Ryzen 1700 Idle Crash
When setting up my homelab server with an old desktop, I ran into some mysterious crashes that turned out to be a "known" issue with first-gen Ryzen processors on Linux.
It started right before Christmas. I have an old desktop that I had previously set up as a proxmox server to host some VMs, including a NAS. The first time around I mostly set it up and then didn’t touch it again, and when we moved, it ended up in the garage, unplugged, disconnected, and gathering dust. On the first day of the holiday break, I decided to reconnect it.
The First Problem
The first thing I ran into was that virtualization was disabled. The server booted fine, but then the VMs refused to launch.

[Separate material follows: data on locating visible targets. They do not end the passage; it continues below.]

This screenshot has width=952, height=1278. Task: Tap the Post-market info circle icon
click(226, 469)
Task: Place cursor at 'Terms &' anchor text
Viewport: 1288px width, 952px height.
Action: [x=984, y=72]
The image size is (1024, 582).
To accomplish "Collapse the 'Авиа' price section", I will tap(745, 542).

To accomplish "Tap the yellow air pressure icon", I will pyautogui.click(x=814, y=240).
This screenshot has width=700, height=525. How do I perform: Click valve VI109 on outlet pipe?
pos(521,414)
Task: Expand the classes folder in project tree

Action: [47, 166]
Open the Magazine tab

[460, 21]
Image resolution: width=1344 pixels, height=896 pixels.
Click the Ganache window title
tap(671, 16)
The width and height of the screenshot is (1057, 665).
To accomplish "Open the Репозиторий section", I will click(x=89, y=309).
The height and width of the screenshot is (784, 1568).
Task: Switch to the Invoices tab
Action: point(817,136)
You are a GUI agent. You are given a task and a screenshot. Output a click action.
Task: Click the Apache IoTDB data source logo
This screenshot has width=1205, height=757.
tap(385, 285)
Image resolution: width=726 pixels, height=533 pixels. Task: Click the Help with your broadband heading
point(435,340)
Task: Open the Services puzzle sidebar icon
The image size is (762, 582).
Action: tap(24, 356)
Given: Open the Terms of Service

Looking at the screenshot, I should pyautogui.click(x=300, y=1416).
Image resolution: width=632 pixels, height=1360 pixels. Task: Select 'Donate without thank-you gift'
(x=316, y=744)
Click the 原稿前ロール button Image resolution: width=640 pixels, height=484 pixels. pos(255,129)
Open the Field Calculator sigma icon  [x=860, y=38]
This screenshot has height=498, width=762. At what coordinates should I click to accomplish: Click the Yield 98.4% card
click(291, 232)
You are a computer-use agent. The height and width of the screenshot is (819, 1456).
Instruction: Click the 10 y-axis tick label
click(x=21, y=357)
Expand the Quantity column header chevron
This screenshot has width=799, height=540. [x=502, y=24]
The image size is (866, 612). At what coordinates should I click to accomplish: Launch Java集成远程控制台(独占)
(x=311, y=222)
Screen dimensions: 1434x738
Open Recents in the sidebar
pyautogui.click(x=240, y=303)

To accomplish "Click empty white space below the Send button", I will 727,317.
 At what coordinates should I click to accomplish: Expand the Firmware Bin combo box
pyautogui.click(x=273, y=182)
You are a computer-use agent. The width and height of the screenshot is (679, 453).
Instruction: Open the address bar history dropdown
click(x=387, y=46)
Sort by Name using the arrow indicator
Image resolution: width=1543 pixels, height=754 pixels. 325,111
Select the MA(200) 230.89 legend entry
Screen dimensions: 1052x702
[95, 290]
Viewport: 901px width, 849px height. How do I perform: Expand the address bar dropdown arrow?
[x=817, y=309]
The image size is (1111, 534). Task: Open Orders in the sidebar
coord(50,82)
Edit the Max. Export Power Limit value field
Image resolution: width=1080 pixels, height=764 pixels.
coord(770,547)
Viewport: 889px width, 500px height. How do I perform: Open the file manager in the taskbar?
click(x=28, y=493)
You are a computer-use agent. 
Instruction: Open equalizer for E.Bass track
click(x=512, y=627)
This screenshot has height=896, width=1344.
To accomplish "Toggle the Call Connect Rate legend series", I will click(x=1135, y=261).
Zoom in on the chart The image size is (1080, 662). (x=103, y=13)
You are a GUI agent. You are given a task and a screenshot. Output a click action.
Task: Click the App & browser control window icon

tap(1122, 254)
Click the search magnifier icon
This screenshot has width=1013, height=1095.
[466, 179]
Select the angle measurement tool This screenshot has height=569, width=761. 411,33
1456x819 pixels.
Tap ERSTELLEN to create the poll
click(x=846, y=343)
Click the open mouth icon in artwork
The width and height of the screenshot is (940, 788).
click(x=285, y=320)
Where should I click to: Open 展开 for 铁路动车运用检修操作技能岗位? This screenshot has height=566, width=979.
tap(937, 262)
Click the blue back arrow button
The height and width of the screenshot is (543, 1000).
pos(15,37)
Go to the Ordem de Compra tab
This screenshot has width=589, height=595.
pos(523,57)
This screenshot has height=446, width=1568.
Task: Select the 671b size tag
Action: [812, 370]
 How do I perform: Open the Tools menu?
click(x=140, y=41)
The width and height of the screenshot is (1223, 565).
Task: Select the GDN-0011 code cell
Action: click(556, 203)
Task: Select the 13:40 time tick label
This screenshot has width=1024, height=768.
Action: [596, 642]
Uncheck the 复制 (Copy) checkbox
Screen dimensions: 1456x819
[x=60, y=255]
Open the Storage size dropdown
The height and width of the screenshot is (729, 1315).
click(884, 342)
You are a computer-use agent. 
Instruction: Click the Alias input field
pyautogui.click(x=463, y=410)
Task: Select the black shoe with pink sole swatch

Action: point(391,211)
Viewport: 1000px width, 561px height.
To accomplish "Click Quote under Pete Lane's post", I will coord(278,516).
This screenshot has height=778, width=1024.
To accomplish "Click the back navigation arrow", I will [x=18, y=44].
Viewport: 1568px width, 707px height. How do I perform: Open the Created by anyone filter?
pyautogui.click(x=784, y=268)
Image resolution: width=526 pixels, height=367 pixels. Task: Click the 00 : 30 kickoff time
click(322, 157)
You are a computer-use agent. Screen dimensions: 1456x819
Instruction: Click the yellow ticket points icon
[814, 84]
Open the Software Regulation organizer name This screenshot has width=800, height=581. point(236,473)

I was confused, because they’d definitely worked before, so I disconnected everything, brought the server into the house, plugged in a spare GPU (since the Ryzen 1700 doesn’t have onboard graphics), connected it into my TV as a monitor, and booted into BIOS. Yep, there it was: the setting was disabled.
Changed the setting, disconnected everything, removed the GPU, put it back in the garage, and started it back up. Then the VMs still failed to start.
So again: I disconnected everything, brought it into the house, put the GPU back in, etc. (this will become a theme), and found that the setting was still disabled. This is when I also noticed that the BIOS date showed 2017. It was a dead CMOS battery.
Thankfully, I had a spare CR2032 battery (our car key recently needed a replacement and it’s the same type), so I replaced the battery, reconfigured the settings, and confirmed they persisted after a power loss. With the settings correctly persisting and the VMs able to boot, I disconnected the server, removed the GPU, and put it back in the garage. Surely now everything would be fine.
The Second Problem
The next day we flew off to go see family for Christmas. During some idle time, I decided to test out Unifi’s Teleport VPN feature to see if I could remotely connect to the server.
The VPN seemed to work fine, I could ssh into the gateway and talk to other hosts on the network, but the VM server wasn’t responding. Taking a look at the Unifi app, it showed the server’s port as “disconnected”. Weird. Maybe the server was asleep for some reason? I tried ssh-ing into the gateway and sending some wake-on-lan packets, but that didn’t seem to help either.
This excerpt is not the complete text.